Exchange 2010 (and 2013) offer an array of methods to preserve mailboxes, and once preserved their contents are available to multi-mailbox discovery searches and so should be capable of serving as a source of evidence. I don’t like the methods outlined by Andy (putting anything in a PST is a no-no from my perspective). As I describe in "Exchange 2010 Discovery Searches: What about users who leave?", my preference is to put the mailboxes of those who leave into a state where they cannot be used and keep the mailboxes online until HR and Legal agree that it is safe to remove the mailboxes. Microsoft obviously agree with this approach because they have introduced the notion of "inactive mailboxes" for their Office 365 service, essentially a way of allowing organizations that use Office 365 to keep mailboxes around without being charged for their use. The feature is only available for the E3, E4, A3, A4, G, and P2 plans.
You cannot mark a mailbox as being "inactive" in Exchange 2010 or using an on-premises Exchange 2013 deployment. It would not surprise me if the feature surfaces in a future update for Exchange 2013 because it is natural to reuse good ideas. In the meantime, we still have to retain mailboxes.

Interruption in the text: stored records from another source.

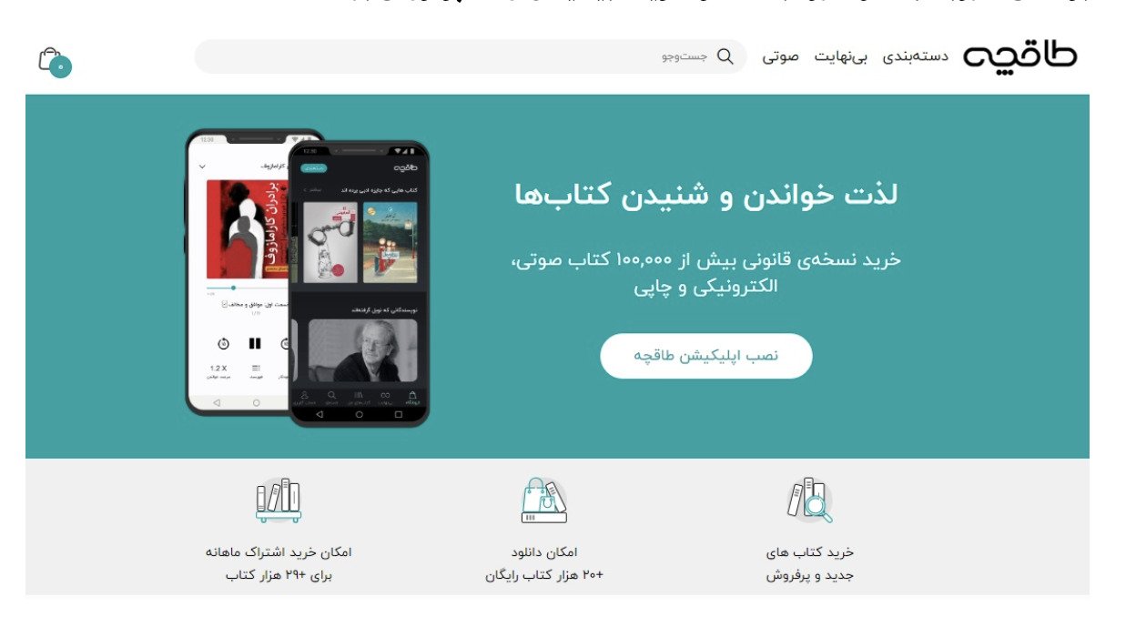Click the infinity icon in dark phone nav
This screenshot has width=1136, height=617.
(x=385, y=396)
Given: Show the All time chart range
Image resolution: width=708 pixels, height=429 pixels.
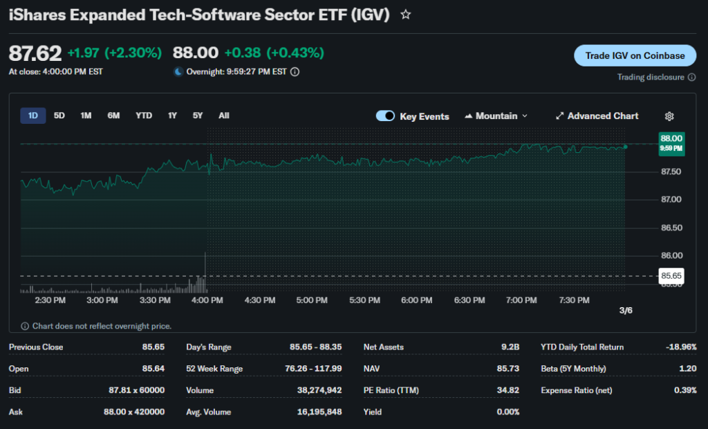Looking at the screenshot, I should pyautogui.click(x=223, y=116).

Disk storage is relatively cheap (and getting cheaper) these days and the additional cost of keeping some mailboxes for a couple of months or even a year pales into insignificance when compared to the frightening costs that can quickly mount up in lawsuits, even if you work for a company that experiences relatively high employee turnover (the usual figure is between 8% and 10% annually, unless you work in a call center in which case turnovers of 80%-plus are not unknown)

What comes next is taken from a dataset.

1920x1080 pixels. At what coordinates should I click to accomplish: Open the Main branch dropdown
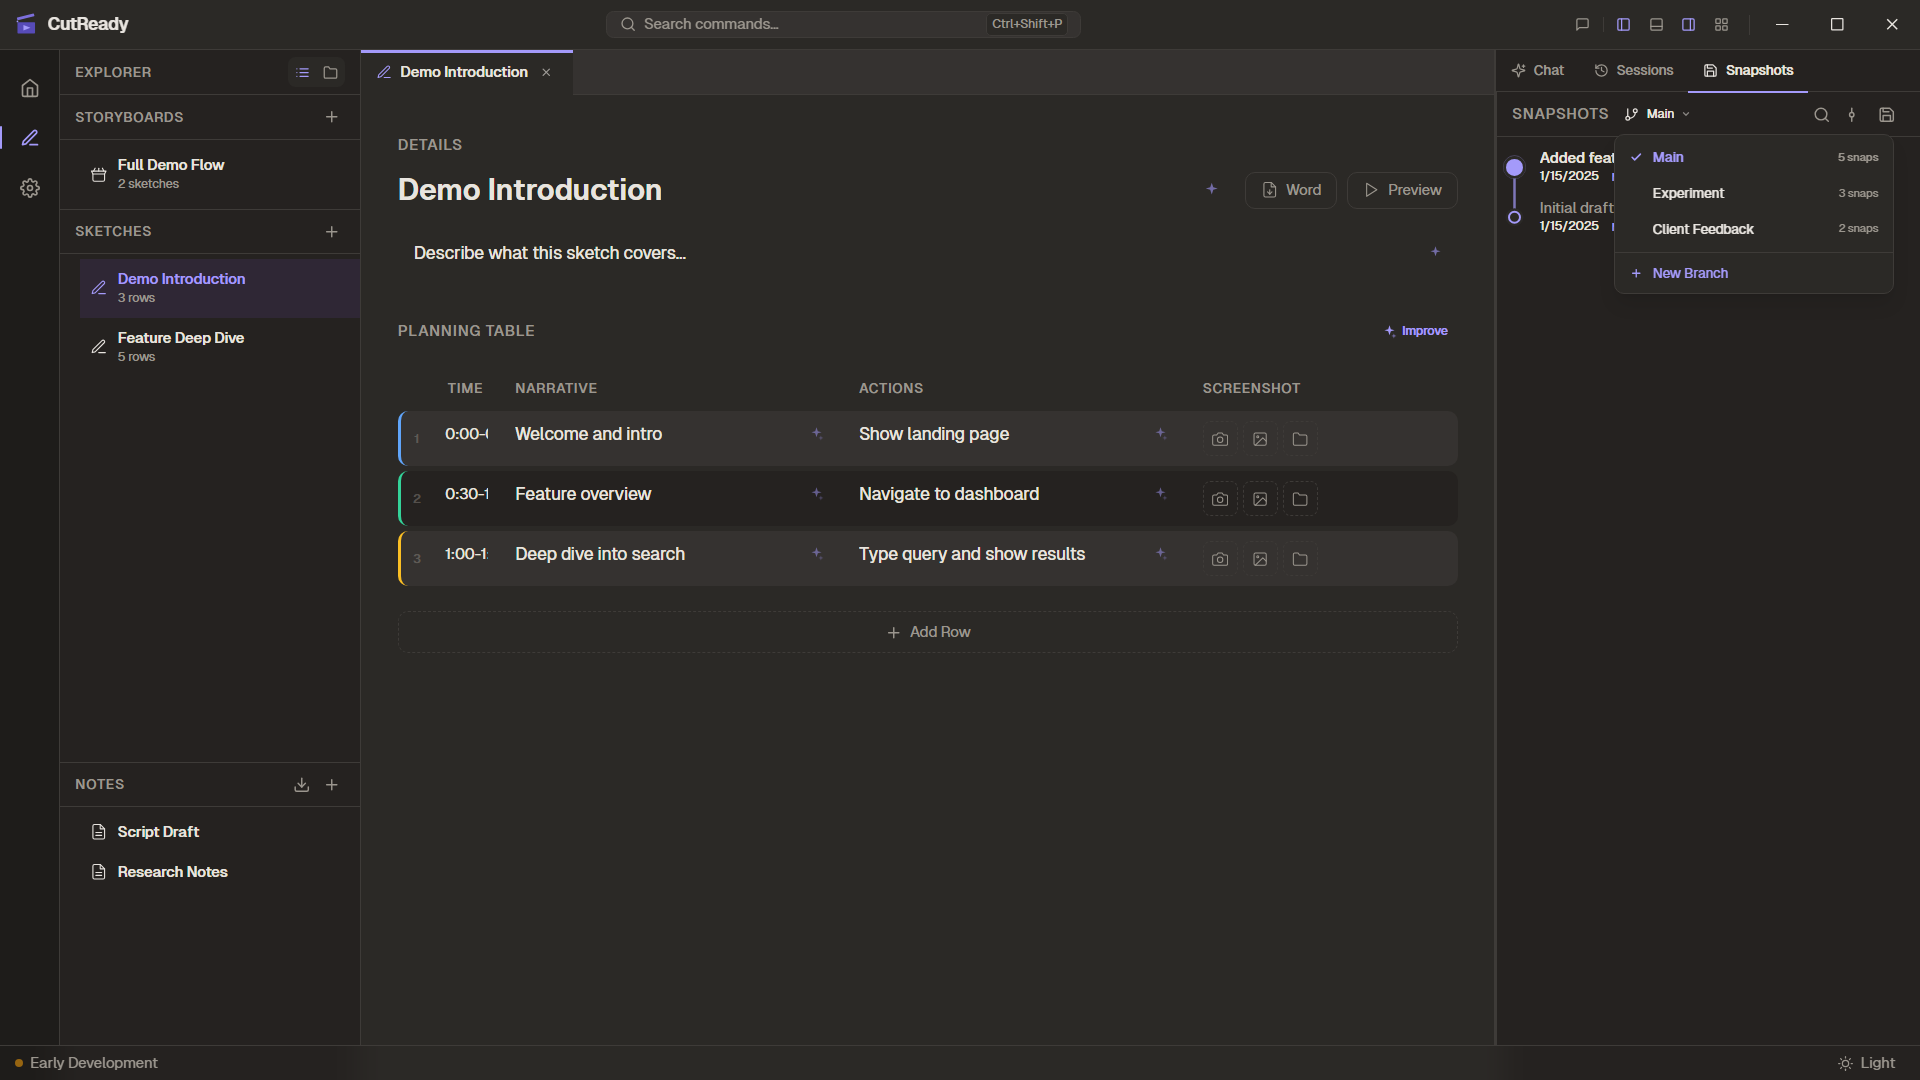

Of course, you don’t want new mail arriving into mailboxes that are no longer being used. Two reasonable approaches immediately suggest themselves as good solutions. First, create a distribution group (let’s say “Disabled Mailboxes”) and add all the disabled mailboxes to the group. Put a MailTip on the group to advise local users that they shouldn’t attempt to email the group. Block incoming messages to mailboxes in the group with a transport rule. Something like the following would be a good start (always test code copied from the Internet to make sure that it works, meets your needs, and doesn’t do bad things):
New-TransportRule "Block Email to Disabled Mailboxes" -SentToMemberOf "Disabled Mailboxes" -RejectMessageEnhancedStatusCode "5.7.929" -RejectMessageReasonText "Regretfully the user that you attempted to contact is no longer with Contoso Corporation" -Enabled $True
A customized DSN status code is used here. You can use the New-SystemMessage cmdlet to create customized text to go along with the status code.

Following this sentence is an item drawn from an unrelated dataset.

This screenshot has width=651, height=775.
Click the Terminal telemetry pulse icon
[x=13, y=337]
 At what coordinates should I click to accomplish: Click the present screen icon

Another approach is to clamp down on the mailbox’s ability to receive messages by setting its properties with the Set-Mailbox cmdlet. For instance:
Set-Mailbox -Identity "Tony Redmond" -AcceptMessageOnlyFrom Administrator -RequireSenderAutenticationEnabled $True -MaxReceiveSize 1KB
This command limits the set of users who can send messages to the mailbox to “Administrator”, who will only be able to send 1KB messages if they should try. The RequireSenderAuthenticationEnabled switch isn’t strictly necessary but it provides another level of block by ensuring that only authenticated users (those who have accounts in your forest or are federated with your forest) can send messages to the mailbox.
This only scratches the surface of the many and varied ways that administrators deal with unused mailboxes on an Exchange server. I’m sure that you have your own favorite approach, agreed with and signed off by HR and Legal, just so that your hands are clean!